Sports Babble - sports forum
Match Thread - Norwich City - Printable Version

+- Sports Babble - sports forum (https://www.sportsbabble.co.uk)
+-- Forum: Football (https://www.sportsbabble.co.uk/forumdisplay.php?fid=1)
+--- Forum: English Football Leagues (https://www.sportsbabble.co.uk/forumdisplay.php?fid=2)
+---- Forum: Sky Bet Championship (https://www.sportsbabble.co.uk/forumdisplay.php?fid=49)
+----- Forum: Sheffield Wednesday (https://www.sportsbabble.co.uk/forumdisplay.php?fid=59)
+----- Thread: Match Thread - Norwich City (/showthread.php?tid=1568)

Pages: 1 2 3 4 5 6 7 8 9 10 11 12


RE: Match Thread - Norwich City - Daffodils on the piano - 08-04-2015

(08-04-2015, 22:52)Thurnscoe_OWL Wrote: Mars bars are £4 a piece daffs

Get some from Tesco when they're on offer usually 4 for a quid and smuggle them in,but not down your trousers.Don't buy xxxx all from the robbing bastards that are only out to fleece us and I know it's double negative at the begining of the sentance but I never went to xxxx school.

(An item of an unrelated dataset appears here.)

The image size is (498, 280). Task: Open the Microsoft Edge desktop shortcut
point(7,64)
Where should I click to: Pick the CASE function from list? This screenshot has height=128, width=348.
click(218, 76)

RE: Match Thread - Norwich City - Thurnscoe_OWL - 08-04-2015

I'll get some free range ones from waitrose


RE: Match Thread - Norwich City - Daffodils on the piano - 08-04-2015

Good thinking Thurnscoe,freebies always taste better

Scousers win 1-0 to go into semis


RE: Match Thread - Norwich City - Thurnscoe_OWL - 08-04-2015

Not freebies Doh free range. You know, little mars bars that have been allowed to roam freely through meadows which are dotted with dandelions.
Much better for you than battery farmed mars bars


RE: Match Thread - Norwich City - Southeyowl - 08-04-2015

Only flask I take is my hip flask on cold night matches!


RE: Match Thread - Norwich City - Daffodils on the piano - 09-04-2015

Free range,shite.Nick the bastards,I won't have them unless they are xxxx stolen.xxxx buying owt,nick em out of Tesco and xxxx leg it when the bleeper goes as you go out the door.Free range Mars bars are abnormal,only available in Bolton and I aint going up there,I might bump into someone who wants to twat me.